_Exercícios_
A) Segundo o texto sobre frutas nativas brasileiras, quais frutas bastante conhecidas e consumidas são nativas do Brasil?
B) Dê continuidade ao texto sobre frutas nativas brasileiras, começando logo após sua última frase.

_Trecho selecionado_
○ ○ ○ ○ ○

O Brasil é um dos maiores produtores mundiais de frutas, atrás apenas da China e da Índia. Nossa produção anual ultrapassa a marca de 40 milhões de toneladas de frutas cítricas, banana, mamão, manga, maçã, uva, melão, abacaxi, abacate, maracujá e goiaba, dentre outras menos expressivas.
“Entre estas frutas, bastante conhecidas e consumidas, apenas a goiaba, o caju, o maracujá e o abacaxi são nativas do Brasil. Todas as demais foram introduzidas de outros países”, conta o professor do Departamento de Produção Vegetal da Escola Superior de Agricultura “Luiz de Queiroz” (USP/ESALQ), Angelo Pedro Jacomino.
O professor Jacomino vem desenvolvendo um projeto com frutas nativas da Mata Atlântica. “O Brasil possui uma grande diversidade de espécies frutíferas com potencial de se tornarem importantes comercialmente, mas são desconhecidas da maioria da população. Podemos citar espécies como: cambuci, grumixama, uvaia, cereja do rio grande, cambucá, cabeludinha, pitanga, pitangatuba, pitomba, araçá, feijoa, camu-camu, umbu, cajá, guabiju, bacuri, cupuaçu, pupunha, pitomba, sapota etc”.
De acordo com o docente, essas espécies poderiam enriquecer a dieta da população brasileira em níveis nacional ou regionais com benefícios em termos de sabor, aroma, nutrientes e compostos bioativos, entre outros benefícios. “Estas espécies podem também representar alternativa de renda, especialmente para pequenos produtores rurais e agroindústrias”. Outra importância do uso destas espécies é na recomposição de áreas que precisam ser reflorestadas. “Por serem nativas do Brasil, elas são permitidas para este fim, trazem benefícios para a fauna e flora, e podem ser manejadas de forma sustentada para geração de renda”, explica.

○ ○ ○ ○ ○

_Material fornecido_
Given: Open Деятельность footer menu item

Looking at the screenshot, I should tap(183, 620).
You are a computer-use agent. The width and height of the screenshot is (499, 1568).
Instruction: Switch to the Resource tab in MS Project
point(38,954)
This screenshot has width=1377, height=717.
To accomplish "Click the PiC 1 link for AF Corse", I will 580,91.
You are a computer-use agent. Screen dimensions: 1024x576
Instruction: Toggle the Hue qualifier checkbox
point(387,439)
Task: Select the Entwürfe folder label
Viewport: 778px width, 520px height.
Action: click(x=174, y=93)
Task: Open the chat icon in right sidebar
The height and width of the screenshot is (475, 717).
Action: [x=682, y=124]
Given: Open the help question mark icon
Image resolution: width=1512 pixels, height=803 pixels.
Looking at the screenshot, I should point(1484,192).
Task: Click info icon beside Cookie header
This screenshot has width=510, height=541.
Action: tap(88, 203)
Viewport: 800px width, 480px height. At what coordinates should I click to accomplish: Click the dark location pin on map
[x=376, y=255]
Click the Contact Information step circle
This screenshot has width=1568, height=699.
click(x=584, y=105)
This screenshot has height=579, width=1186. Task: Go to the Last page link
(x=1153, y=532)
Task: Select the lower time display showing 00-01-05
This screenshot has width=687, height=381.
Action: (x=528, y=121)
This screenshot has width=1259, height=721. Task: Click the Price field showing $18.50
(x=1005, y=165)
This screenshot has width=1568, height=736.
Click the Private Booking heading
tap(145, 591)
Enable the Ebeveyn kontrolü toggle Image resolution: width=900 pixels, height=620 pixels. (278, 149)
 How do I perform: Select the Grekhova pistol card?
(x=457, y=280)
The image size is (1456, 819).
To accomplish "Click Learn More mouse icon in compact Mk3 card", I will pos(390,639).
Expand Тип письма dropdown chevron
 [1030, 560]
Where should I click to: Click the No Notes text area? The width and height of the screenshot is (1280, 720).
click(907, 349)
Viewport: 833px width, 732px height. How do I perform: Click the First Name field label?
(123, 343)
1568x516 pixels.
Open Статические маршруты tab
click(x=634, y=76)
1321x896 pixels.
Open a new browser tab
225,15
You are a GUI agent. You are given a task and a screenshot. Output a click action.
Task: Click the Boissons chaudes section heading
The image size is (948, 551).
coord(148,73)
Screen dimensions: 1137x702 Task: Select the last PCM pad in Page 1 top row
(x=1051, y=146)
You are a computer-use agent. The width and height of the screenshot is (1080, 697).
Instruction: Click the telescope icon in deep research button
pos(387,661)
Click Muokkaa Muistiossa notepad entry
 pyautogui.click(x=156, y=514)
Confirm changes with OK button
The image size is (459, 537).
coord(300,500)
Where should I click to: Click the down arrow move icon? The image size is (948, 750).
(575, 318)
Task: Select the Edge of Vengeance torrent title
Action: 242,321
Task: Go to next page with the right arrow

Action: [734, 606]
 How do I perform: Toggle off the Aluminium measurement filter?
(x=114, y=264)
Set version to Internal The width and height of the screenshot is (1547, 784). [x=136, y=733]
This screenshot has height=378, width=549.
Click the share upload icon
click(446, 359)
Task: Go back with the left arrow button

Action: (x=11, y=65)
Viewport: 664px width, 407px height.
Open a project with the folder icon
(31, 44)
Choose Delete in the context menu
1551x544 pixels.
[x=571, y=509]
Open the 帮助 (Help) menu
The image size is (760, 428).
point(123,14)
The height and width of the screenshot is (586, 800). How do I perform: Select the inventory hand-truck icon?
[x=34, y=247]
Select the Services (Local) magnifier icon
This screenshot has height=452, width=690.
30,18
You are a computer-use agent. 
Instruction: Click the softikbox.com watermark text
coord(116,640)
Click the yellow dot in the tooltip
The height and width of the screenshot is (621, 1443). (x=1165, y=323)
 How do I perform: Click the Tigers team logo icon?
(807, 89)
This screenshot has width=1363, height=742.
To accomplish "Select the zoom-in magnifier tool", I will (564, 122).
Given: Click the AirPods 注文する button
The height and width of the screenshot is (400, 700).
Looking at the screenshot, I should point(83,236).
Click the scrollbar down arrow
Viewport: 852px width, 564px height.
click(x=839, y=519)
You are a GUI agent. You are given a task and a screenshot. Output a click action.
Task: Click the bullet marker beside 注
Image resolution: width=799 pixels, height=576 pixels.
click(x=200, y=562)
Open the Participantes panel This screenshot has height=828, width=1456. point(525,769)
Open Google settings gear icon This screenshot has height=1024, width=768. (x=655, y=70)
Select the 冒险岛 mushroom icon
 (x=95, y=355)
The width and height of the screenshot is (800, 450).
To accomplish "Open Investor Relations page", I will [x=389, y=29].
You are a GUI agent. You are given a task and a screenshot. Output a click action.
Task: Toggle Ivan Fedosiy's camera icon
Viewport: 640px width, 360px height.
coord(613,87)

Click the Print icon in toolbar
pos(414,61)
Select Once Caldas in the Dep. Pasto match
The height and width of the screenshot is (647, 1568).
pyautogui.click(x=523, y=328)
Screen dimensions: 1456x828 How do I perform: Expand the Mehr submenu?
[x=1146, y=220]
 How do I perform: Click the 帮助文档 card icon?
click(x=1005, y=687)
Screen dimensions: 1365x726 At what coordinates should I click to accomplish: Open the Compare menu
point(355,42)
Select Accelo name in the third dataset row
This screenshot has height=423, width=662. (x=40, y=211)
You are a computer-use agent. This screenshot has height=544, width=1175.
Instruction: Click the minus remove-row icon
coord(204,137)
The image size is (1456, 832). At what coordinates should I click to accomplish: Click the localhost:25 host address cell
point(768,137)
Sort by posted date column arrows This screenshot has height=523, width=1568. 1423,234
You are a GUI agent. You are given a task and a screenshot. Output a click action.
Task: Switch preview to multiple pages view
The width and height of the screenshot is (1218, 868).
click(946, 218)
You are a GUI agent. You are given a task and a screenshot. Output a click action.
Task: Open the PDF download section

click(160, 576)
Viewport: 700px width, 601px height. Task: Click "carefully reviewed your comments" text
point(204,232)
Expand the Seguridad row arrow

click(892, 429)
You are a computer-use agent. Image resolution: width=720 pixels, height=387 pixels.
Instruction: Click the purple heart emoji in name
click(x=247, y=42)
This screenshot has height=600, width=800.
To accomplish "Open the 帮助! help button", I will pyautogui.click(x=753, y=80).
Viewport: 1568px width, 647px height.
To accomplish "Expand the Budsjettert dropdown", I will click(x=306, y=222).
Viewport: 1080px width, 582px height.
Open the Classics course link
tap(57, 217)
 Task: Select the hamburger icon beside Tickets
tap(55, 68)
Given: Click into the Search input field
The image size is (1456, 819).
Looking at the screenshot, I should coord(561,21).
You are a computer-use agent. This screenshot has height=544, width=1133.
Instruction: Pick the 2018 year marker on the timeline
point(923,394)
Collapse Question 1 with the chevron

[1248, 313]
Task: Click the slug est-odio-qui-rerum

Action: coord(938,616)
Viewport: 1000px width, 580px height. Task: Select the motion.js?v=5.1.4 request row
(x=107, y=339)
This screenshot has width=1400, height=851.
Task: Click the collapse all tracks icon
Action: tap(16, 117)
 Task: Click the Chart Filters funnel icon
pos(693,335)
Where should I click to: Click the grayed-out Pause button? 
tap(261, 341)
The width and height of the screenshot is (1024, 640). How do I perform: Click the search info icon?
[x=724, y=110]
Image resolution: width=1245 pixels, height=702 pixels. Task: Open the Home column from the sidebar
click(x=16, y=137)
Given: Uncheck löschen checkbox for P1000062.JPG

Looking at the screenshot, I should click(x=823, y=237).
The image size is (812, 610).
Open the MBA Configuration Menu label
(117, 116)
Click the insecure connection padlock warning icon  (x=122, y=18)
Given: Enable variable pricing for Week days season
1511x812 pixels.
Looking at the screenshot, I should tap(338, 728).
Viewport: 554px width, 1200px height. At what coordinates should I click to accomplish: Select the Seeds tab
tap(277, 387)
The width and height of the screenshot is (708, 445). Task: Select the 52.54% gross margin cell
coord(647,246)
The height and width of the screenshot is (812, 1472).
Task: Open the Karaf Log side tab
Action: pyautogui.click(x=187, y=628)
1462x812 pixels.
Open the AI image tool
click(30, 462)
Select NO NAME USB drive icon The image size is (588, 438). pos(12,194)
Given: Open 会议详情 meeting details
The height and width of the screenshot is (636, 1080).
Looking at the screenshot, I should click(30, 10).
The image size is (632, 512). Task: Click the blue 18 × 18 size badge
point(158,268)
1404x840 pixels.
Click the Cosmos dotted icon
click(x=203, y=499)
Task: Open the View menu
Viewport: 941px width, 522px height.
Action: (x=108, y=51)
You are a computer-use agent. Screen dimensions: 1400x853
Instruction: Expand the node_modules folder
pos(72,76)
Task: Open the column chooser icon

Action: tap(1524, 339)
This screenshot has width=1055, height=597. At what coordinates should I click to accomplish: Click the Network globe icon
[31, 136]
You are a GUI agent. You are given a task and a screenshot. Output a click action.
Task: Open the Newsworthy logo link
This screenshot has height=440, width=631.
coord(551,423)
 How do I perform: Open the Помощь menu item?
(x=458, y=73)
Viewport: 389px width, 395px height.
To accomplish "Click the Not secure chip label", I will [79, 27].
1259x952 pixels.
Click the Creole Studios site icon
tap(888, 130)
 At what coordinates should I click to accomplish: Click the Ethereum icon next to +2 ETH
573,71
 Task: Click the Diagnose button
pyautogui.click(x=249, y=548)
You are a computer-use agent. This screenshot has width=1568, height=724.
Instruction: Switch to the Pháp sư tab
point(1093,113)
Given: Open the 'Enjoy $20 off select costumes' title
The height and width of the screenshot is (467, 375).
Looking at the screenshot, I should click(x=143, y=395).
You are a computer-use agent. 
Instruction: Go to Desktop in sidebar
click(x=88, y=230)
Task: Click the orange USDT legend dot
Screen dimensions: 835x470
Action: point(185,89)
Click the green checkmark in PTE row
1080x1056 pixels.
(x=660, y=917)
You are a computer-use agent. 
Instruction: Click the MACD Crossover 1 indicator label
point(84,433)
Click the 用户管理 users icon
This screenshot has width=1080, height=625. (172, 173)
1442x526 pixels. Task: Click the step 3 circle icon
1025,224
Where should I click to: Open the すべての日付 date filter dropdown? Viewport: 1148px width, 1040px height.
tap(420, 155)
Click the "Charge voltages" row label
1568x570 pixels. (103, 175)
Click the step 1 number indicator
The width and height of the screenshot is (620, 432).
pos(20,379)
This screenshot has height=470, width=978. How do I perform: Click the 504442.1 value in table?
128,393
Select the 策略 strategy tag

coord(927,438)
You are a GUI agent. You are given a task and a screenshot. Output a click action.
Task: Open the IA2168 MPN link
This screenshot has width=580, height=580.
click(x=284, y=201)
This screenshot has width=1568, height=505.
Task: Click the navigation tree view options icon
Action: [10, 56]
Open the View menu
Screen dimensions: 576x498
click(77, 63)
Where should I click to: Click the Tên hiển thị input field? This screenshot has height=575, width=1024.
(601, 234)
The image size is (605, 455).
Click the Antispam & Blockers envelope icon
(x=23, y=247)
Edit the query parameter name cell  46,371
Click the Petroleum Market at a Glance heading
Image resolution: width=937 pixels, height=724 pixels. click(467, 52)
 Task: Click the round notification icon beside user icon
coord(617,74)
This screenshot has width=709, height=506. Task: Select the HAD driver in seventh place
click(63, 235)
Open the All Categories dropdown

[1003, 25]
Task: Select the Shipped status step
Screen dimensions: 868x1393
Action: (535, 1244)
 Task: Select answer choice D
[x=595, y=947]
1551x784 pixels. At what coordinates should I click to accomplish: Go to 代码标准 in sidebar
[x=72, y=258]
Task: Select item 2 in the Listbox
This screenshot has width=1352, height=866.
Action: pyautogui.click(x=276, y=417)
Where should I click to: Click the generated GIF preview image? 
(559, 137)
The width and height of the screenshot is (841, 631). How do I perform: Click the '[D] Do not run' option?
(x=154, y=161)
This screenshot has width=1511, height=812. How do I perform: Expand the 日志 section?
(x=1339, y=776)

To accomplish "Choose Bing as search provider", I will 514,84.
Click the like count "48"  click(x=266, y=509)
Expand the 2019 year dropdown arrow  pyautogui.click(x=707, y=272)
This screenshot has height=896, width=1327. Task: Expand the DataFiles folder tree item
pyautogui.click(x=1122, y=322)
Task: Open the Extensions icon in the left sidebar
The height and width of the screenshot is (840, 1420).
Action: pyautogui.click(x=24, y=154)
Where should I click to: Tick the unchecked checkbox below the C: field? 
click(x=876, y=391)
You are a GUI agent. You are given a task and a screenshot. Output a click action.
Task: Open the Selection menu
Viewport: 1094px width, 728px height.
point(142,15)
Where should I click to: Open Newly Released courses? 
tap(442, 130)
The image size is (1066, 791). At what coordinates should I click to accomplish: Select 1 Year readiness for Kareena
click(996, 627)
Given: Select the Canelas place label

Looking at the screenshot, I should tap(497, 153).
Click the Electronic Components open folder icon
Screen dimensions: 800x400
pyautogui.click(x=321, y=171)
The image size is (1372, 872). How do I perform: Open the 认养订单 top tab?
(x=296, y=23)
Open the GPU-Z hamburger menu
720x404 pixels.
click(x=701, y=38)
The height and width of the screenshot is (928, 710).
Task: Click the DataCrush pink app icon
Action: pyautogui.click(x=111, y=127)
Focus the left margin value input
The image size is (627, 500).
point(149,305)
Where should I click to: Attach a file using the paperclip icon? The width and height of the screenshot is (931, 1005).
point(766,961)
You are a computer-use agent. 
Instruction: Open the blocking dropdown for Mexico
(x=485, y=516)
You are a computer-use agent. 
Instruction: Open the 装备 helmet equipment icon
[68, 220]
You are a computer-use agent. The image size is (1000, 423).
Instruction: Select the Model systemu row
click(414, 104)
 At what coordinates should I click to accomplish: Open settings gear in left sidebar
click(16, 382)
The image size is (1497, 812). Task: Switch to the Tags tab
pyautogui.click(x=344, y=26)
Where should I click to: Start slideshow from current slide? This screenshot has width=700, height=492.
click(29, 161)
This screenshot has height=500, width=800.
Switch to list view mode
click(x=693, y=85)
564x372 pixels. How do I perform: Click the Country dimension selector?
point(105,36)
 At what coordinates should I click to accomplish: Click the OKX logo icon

○ ○ ○ ○ ○

_Respostas esperadas_
A) A goiaba, o caju, o maracujá e o abacaxi.

B)
A pesquisa coordenada pelo professor Jacomino objetiva que estas espécies se tornem importantes comercialmente. “Por isso é necessário o desenvolvimento de pesquisas visando selecionar material genético com maior potencial comercial, ou seja, que atendam bons índices de produtividade, sanidade, rendimento, qualidade, conservação pós-colheita, entre outros”.
Estão envolvidos no projeto pesquisadores de outros três departamentos da ESALQ (Agroindústria, Alimentos e Nutrição; Ciências Biológicas; Ciências Florestais), de outras unidades da USP (Centro de Energia Nuclear na Agricultura; Faculdade de Ciências Farmacêuticas), além da UNESP, APTA, Instituto Florestal de São Paulo e IFSULDEMINAS-Campus Inconfidentes. “Temos o apoio também de organizações não governamentais como o Instituto H&H Fauser, Instituto AUA e Instituto Ecofuturo, além de representantes da iniciativa privada como o Sítio do Bello, Estância das Frutas, Sítio Frutas Raras, Sítio Cambuci, Sítio Alto da Serra, Empório do Cambuci e outros produtores rurais”.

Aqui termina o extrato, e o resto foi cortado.